New York, a city of strangers?

Jun 10, 2012

in Food, Queens, Word

home is where the heart (and chinese food) is

Living in New York you will probably develop a shockingly close relationship with your Chinese delivery guy, the fluff and fold lady, and the Bodega owner on your corner.

Throughout our occupancy of 2R I had six sublettors, five jobs, four boyfriends, three haircuts, two pets, and one ‘Rooms. The Chinese delivery guy saw it all, weekly. Sometimes bi-weekly, sometimes tri…

Last week we ordered Chinese food from the old place for the first time in our new apartment (thank god we’re still in their delivery radius). After I paid the guy he paused before leaving, looked at me quizzically for a second, and then got on his bike and rode away. This weekend ‘Rooms ordered delivery again, only this time after he paid the guy stopped short again and said “you used to live in 2R? Steinway?” ‘Rooms texted to tell me immediately and my heart almost exploded.

We’ve never exchanged names, just cash and knowing looks. Sometimes in New York City that’s the most intimate you can be with someone. Your delivery man will most likely see you and your home in their most honest states of repair and despair. I have best friends who have never seen our home with so much as a pillow out of place. The Bodega owner knows when you’ve got a hot date and when you’ve had a big night. You could date a man for months before he sees you without makeup in your college sweats, but the fluff and fold laundress knows where you shop for underthings.

It’s a weird quirk of New York I love. Yes, this city is largely strangers passing through space trying not to touch or make eye contact. But then the universe throws open the curtains of anonymity when your delivery guy is so happy to bring your extra spicy shrimp fried rice to a new address and you turn one less shade of invisible.

Related Posts Plugin for WordPress, Blogger...

Leave a Comment

You can use these HTML tags and attributes: <a href="" title=""> <abbr title=""> <acronym title=""> <b> <blockquote cite=""> <cite> <code> <del datetime=""> <em> <i> <q cite=""> <s> <strike> <strong>

Joe June 11, 2012 at 7:54 pm

Hahahahahahaha! And you’re still in the delivery zone! Win!


lesley June 11, 2012 at 8:16 pm

this is so great. really well written. made me like new york a little bit more. :)


B.Strave June 11, 2012 at 8:29 pm

You know you love it.

Toronto to New York City June 12, 2012 at 2:14 am

I love this haha. It’s true, I’ve never seen as strong a culture of getting things delivered as in NYC.


jrmcg1 June 12, 2012 at 5:58 am

This story reminds me of a dry cleaning guy near my office. I never actually did any dry cleaning, but we would always save to each other as I passed by the shop. Eventually a wave turned into a ‘hello’ and then conversation as the years went by. Two years, actually we got to know each other.

Then one day he left to start his own business. I has mixed feelings. I had lost a friend, but I also felt happy for him to have moved on from employee to employer.

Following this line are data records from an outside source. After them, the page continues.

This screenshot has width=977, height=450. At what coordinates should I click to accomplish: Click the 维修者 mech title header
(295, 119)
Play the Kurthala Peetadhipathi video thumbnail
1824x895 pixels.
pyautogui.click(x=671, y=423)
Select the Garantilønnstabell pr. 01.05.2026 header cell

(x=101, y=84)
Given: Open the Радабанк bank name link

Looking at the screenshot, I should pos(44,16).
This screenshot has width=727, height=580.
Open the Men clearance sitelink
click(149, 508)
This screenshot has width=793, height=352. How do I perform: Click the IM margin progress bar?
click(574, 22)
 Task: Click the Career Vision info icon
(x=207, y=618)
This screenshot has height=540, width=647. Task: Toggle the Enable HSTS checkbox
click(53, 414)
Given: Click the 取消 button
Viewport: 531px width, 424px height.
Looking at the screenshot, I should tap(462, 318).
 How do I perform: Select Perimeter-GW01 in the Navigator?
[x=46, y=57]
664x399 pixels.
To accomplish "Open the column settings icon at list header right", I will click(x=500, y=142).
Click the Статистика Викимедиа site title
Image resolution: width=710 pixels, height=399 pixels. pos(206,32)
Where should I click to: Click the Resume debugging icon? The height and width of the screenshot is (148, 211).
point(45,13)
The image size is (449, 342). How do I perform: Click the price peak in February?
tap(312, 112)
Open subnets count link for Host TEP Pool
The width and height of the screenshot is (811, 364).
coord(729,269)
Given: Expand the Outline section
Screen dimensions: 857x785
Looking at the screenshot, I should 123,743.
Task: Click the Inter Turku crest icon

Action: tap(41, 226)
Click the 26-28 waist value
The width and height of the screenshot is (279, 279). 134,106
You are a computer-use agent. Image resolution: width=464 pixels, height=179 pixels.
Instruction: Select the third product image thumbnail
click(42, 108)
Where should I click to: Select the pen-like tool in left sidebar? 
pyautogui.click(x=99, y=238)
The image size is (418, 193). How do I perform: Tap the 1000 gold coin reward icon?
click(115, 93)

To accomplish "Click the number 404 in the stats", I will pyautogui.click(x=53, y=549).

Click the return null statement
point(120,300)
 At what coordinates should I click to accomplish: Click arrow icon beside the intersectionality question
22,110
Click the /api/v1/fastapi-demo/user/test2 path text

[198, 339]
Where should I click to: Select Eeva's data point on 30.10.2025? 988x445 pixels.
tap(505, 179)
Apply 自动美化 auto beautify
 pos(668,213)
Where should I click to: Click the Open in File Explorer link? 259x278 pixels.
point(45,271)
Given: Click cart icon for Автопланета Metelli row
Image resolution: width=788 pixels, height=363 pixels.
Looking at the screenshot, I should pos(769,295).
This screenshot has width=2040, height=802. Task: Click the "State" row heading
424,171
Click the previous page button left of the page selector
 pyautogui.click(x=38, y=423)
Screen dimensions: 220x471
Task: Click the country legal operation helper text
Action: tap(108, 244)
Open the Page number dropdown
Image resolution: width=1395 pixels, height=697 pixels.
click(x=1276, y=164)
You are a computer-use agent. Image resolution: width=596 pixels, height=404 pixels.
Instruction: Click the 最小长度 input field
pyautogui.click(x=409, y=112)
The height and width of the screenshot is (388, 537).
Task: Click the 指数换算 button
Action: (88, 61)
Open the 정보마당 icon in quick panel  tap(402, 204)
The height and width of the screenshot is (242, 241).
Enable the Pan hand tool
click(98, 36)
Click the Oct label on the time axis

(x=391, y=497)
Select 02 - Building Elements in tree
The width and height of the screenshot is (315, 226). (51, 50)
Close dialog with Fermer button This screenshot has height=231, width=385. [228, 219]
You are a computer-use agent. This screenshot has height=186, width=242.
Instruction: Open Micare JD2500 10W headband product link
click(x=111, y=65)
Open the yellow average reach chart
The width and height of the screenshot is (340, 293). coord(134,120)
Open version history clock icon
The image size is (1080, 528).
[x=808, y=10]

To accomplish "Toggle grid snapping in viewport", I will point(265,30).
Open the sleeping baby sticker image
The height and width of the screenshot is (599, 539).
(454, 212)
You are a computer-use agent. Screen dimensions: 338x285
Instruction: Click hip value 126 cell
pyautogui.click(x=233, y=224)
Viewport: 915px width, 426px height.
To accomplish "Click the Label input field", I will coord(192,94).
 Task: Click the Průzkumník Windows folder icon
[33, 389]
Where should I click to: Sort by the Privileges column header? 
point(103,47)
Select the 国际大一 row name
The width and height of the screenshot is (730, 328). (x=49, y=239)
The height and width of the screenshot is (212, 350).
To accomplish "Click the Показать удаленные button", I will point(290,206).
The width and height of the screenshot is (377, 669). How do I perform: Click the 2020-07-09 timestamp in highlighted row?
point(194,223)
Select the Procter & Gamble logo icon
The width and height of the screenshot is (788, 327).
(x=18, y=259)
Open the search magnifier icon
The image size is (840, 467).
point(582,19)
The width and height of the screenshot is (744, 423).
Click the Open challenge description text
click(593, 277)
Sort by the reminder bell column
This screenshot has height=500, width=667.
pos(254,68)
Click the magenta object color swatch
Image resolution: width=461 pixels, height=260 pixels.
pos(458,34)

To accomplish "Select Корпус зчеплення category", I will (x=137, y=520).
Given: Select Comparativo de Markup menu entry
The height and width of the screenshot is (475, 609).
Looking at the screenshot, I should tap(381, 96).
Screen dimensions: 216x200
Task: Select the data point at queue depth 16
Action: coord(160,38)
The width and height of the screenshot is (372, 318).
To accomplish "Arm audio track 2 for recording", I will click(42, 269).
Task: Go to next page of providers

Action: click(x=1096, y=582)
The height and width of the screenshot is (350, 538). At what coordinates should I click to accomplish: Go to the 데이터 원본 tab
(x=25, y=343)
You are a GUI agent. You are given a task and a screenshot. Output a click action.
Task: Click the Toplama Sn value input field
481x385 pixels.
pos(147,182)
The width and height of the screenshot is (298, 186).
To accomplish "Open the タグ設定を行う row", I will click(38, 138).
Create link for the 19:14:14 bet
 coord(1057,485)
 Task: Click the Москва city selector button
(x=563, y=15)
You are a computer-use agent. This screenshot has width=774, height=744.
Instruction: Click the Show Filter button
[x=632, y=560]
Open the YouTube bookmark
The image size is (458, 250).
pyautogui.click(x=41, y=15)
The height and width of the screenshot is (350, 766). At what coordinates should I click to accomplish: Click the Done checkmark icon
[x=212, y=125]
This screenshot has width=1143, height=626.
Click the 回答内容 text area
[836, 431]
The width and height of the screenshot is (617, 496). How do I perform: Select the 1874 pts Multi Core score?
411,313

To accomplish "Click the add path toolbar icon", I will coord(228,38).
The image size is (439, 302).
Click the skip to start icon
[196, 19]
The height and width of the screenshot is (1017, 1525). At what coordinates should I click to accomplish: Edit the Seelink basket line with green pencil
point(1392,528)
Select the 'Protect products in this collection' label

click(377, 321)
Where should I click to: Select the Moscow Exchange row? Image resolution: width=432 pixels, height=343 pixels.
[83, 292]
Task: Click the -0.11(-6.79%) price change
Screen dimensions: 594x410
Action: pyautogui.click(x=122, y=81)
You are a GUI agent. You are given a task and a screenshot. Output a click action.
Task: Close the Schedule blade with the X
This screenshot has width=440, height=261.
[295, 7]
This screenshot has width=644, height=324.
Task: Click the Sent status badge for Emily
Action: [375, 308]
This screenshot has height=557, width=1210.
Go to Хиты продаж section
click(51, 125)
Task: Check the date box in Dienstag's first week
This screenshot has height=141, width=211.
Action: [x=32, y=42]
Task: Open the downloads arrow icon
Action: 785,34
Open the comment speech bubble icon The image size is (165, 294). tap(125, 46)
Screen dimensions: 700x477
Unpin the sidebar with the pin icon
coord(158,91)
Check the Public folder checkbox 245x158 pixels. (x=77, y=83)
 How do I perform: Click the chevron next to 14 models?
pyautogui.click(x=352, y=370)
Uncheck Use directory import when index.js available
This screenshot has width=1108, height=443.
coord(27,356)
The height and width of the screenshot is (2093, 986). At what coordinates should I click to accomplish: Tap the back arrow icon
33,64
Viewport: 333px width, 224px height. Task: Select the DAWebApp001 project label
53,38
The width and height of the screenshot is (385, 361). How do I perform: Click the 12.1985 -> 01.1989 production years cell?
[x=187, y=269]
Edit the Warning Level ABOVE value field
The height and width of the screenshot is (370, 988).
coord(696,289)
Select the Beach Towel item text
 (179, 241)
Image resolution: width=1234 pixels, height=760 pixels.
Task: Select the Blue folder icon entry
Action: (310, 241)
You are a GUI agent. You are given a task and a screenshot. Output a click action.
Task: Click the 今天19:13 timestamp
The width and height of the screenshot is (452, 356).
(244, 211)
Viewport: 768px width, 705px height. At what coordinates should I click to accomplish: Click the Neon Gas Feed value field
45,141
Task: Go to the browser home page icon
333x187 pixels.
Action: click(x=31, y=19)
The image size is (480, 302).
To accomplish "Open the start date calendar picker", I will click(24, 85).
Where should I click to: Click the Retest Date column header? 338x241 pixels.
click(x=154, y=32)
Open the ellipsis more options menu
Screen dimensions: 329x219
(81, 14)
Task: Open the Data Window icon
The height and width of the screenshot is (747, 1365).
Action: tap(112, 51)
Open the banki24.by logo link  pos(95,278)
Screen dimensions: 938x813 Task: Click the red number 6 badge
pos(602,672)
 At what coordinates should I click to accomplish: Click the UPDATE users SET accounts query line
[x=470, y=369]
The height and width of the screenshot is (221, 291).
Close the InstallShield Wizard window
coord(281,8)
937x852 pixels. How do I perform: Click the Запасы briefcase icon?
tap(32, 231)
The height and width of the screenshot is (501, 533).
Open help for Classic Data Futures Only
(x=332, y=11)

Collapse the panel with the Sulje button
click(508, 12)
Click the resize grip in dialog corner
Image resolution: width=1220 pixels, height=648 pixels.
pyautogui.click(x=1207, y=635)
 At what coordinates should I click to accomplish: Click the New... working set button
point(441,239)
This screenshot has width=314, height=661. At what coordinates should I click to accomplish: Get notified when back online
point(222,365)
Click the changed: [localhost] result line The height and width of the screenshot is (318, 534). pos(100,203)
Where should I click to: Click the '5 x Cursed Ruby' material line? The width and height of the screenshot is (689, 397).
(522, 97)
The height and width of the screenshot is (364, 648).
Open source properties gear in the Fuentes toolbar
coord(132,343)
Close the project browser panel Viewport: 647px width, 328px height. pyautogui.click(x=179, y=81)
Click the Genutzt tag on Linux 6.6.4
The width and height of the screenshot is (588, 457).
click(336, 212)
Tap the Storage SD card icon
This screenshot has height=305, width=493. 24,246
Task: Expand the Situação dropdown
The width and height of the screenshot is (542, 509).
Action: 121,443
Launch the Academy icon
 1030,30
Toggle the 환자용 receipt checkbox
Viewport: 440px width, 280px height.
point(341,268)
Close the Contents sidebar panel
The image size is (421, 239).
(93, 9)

Nowadays I walk by and I miss the friendly wave. I want to start it back up again with the new guy, but he’s never paying attention to what’s going on outside his window.

I feel like I can totally connect with this article. It gets me thinking that although this is a city of millions of people, it is still a finite number and it’s theoretically possible to know everyone.

Wouldn’t that be amazing? If you could walk down the Street and know eveyone? Or maybe 2 of 3? Or 5 of 10? “hi Jim!” “hey Sally” “good to see you Luisa!” “hey Sean!”

Perhaps that would get annoying. Maybe we all really do just prefer “get out of my way jerk!”


B.Strave June 12, 2012 at 10:14 am

I think most New Yorkers enjoy somewhere in between an “everybody know’s your name” and a “leave me alone” level of human contact. It has to do with the sheer volume of people in your midst at all times. Emotionally investing in all of them would be too exausting. I always err on the side of zero contact and my favorite thing about New York is that I can spend a morning running errands, and speak almost no words. I think it has to do with my shy nature, but I do truly appreciate the “strong and silent type” relationships I’ve developed in my neighborhood. New Yorkers are creatures of habit, yes this is a city of one million new things to do every day of the week, but for the most part you’re taking the same route to and from the office, walking the dog on the same block at the same times, and you have that waitress at the corner diner that’s always working the Saturday morning shift when you come in for pancakes. These bonds with the community are what largely kept us in Astoria when it was time to move. We wanted a new apartment, but the same guy making our bagels. I am enternally grateful to the universe that this was an option!

Thank you for sharing John!

Design Thoughts~Kim June 12, 2012 at 8:11 am

Love this post!! Its funny how only people in NYC actually KNOW this to be true! Its great that you are sharing the awesome quirkiness!!